Tropicana Las Vegas...$90
(older, but not a bad location)

TI - Treasure Island Hotel and Casino...$100
(north end of most of the action...)

Hard Rock Hotel & Casino, 4455 Paradise Road...$66 	
A bit out of the action but the 20-30 something party crowd)


----------



## ricoba (Sep 22, 2012)

Luxor Hotel and Casino, 3900 Las Vegas Boulevard Sou... $48 - Strip
The LVH Las Vegas Hotel & Casino, 3000 Paradise Road...$50 - Off Strip
The Palms Casino Resort, 4321 West Flamingo Road...$53 - Off Strip
Elara, a Hilton Grand Vacations Hotel-Center...80 East Harmon...$64 - Strip/Planet Hollywood
Hard Rock Hotel & Casino, 4455 Paradise Road...$66 - Off strip
Golden Nugget Hotel & Casino, 129 East Fremont Street...$69 - Downtown
M Resort Spa Casino, 12300 Las Vegas..., Henderson, NV...$76 - Off Strip
Monte Carlo Resort and Casino, 3770 Las Vegas Boulevard Sou...$78 - Strip
The Signature at MGM Grand, 145 East Harmon Avenue...$79 - Off Strip (by a block)
Rio All-Suite Hotel and Casino, 3700 West Flamingo Road...$80 - Off Strip
New York - New York Hotel & Casino, 3790 Las Vegas Boulevard Sou... $83 - Strip
Tropicana Las Vegas...$90 - Strip
TI - Treasure Island Hotel and Casino...$100 - Strip

I have highlighted the one's I'd choose for him since they are Strip hotels with easy access to all the tourist amenities.  The Signature @ MGM is attached to the MGM, but it's a long walk.

If it were me, I'd choose the HGVC Elara, since it's connected to the Planet Hollywood and the Miracle Mile Shops.

After that I'd go for Luxor, Monte Carlo, TI, NYNY & then the Trop.


----------



## Fern Modena (Sep 22, 2012)

I'd go with Elara, too as my first choice, based on location.  Next I'd choose NYNY, again based on location.  Luxor is about a block further South, pretty much at the end of everything he'd want, but only by a block, and there is a tram.  Monte Carlo is probably OK, but it always seems sort of like an island to me, and "on the wrong side of the street."  That's old school talk since it is almost right next to NYNY, but I just get weird vibes.  Honestly, though, I went to a dinner in there earlier in the year, and it seemed just like all the others.  I'd skip TI cause it is way North of all the others.  But again, if he will be spending most of his time at TI, Mirage, Wynn, Palazzo, Caesars and Fashion Show Mall, hen this is the place to be.

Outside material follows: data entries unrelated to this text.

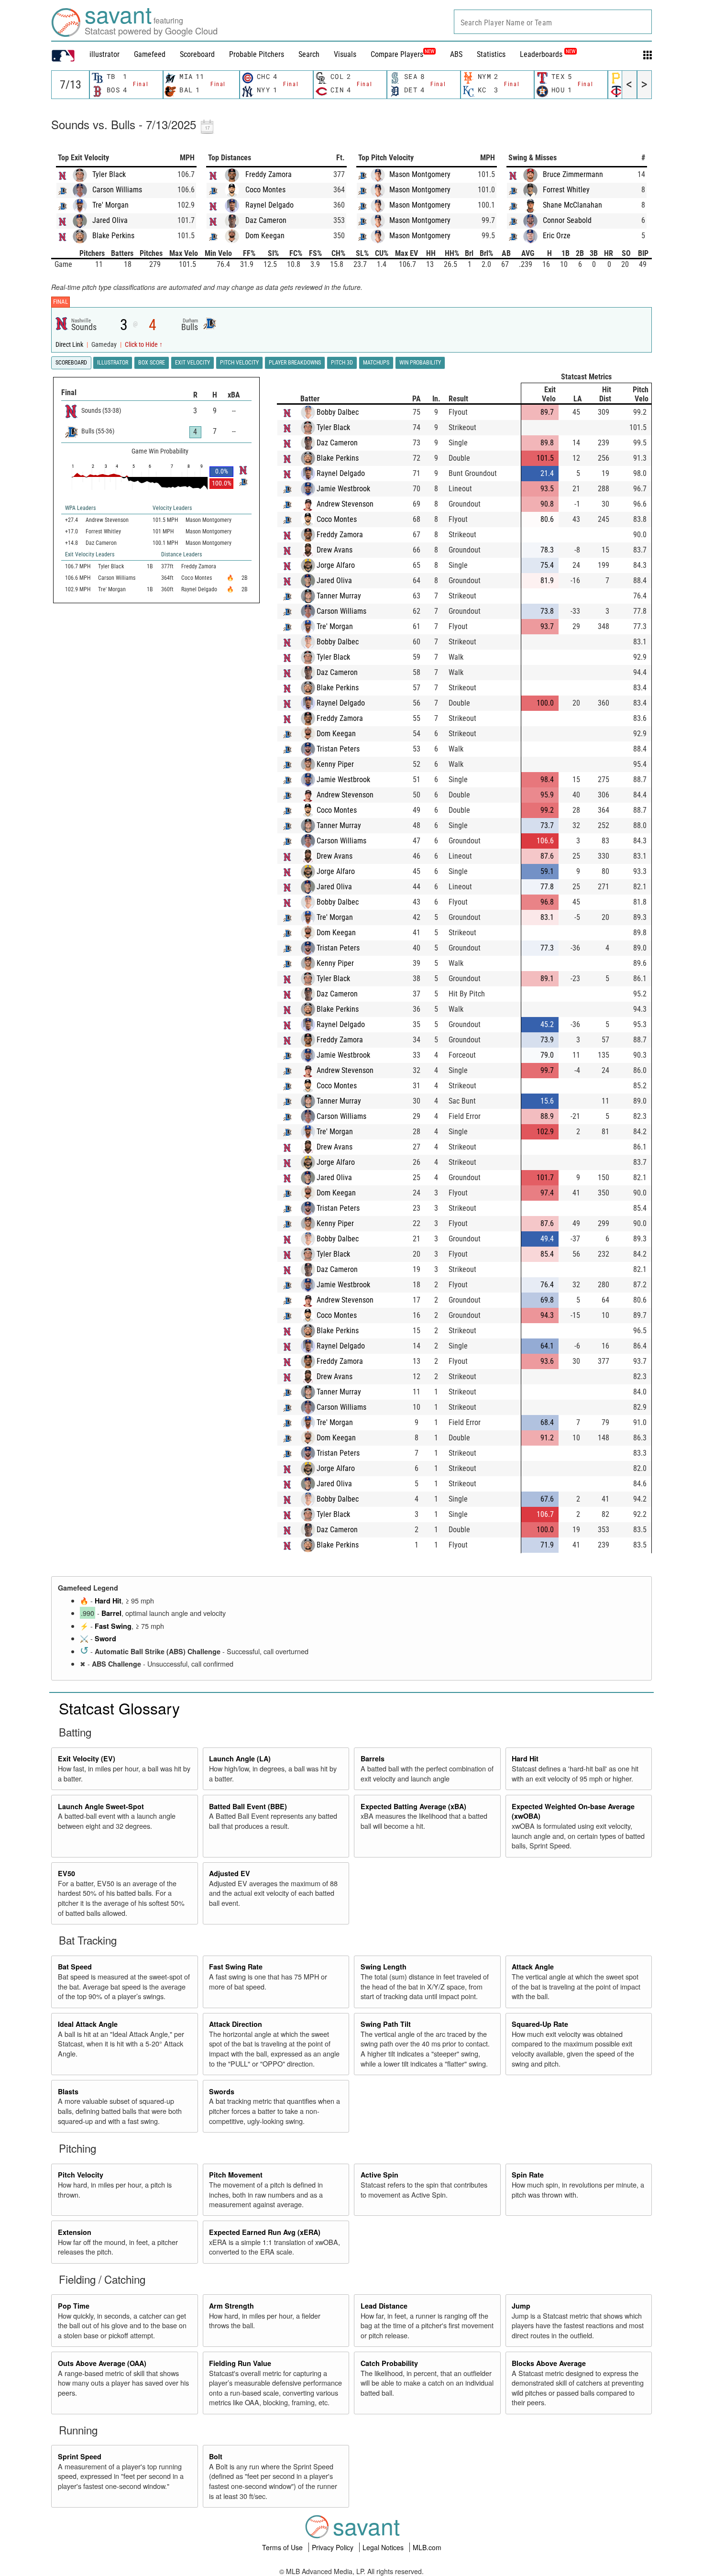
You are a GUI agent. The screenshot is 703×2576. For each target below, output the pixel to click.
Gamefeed (149, 54)
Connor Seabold (567, 220)
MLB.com (427, 2547)
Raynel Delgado (269, 205)
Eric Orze (557, 235)
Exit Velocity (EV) (86, 1758)
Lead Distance (384, 2306)
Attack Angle (533, 1966)
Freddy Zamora (268, 174)
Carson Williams (117, 189)
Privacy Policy (333, 2547)
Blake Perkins (113, 235)
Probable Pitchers (256, 54)
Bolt (215, 2456)
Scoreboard (197, 54)
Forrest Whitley (566, 189)
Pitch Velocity (80, 2174)
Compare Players (397, 54)
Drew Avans (334, 549)
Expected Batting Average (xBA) (413, 1806)
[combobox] (553, 22)
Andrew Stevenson (345, 504)
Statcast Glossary (119, 1708)
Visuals (345, 54)
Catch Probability (389, 2363)
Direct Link (70, 345)
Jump (521, 2306)
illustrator (104, 54)
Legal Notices (384, 2547)
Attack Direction (235, 2024)
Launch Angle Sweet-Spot (101, 1806)
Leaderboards (547, 54)
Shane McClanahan (572, 205)
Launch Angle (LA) (240, 1758)
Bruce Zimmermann (573, 174)
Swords (221, 2091)
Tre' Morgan (110, 205)
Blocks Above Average (549, 2363)
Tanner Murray (339, 595)
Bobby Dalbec (338, 412)
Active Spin (379, 2174)
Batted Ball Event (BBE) (248, 1806)
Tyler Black (109, 174)
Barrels (372, 1758)
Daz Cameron (265, 220)
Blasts (68, 2091)
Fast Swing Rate (236, 1966)
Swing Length (383, 1966)
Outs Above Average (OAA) (102, 2363)
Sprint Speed (79, 2456)
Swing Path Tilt (386, 2024)
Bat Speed (75, 1966)
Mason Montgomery (419, 174)
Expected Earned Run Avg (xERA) (264, 2232)
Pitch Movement (236, 2174)
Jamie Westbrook (343, 488)
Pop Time (73, 2306)
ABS (456, 54)
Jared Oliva (110, 220)
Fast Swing (113, 1626)
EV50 (66, 1873)
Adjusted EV (229, 1873)
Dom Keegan (265, 235)
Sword (105, 1638)
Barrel (111, 1613)
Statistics (491, 54)
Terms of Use (283, 2547)
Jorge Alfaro (336, 565)
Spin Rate (528, 2174)
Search (308, 54)
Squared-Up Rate (540, 2024)
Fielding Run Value (240, 2363)
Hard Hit (108, 1600)
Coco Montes (265, 189)
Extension (74, 2232)
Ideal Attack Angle (88, 2024)
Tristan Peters (338, 748)
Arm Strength (231, 2306)
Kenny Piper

I just thought about it a bit more.  Your nephew might be more comfortable at TI, because both of Wynn's properties, Wynn and Palazzo especially cater to Asian clientele (having special decorations for Chinese New Year's, indoor Dragon Parades, etc.)

I agree with Rick on all the ones to avoid.  They aren't necessarily bad, but if you don't have an auto, you wouldn't want to stay at any of them.

Fern


----------



## Laurie (Sep 22, 2012)

I've stayed at the Luxor, and loved it - just a really fun place, and an experience in itself. The extra block didn't bother us, even though it was about 100 degrees outdoors... similar to the way I loved Animal Kingdom at Disney - a bit further away from the center of the park but the theming made it really fun. 

Also stayed at Treasure Island, which was fine, but not as much fun - I'm just not into pirates as much as pyramids.


----------



## SunSand (Sep 22, 2012)

You can't go wrong with the recommendations given.  I've stayed at the Elara and will again next week on business.  It's connected to Planet Hollywood and the Miracle Mile mall.  Tons of moderate priced food nearby and a short walk to the strip.  Nice newer hotel.


----------



## ricoba (Sep 22, 2012)

Having read Fern's post above, I think she is right about NYNY rather than the Luxor.  I have not stayed there, but have been to the Luxor and thus my recommend.  But the NYNY is a more central location.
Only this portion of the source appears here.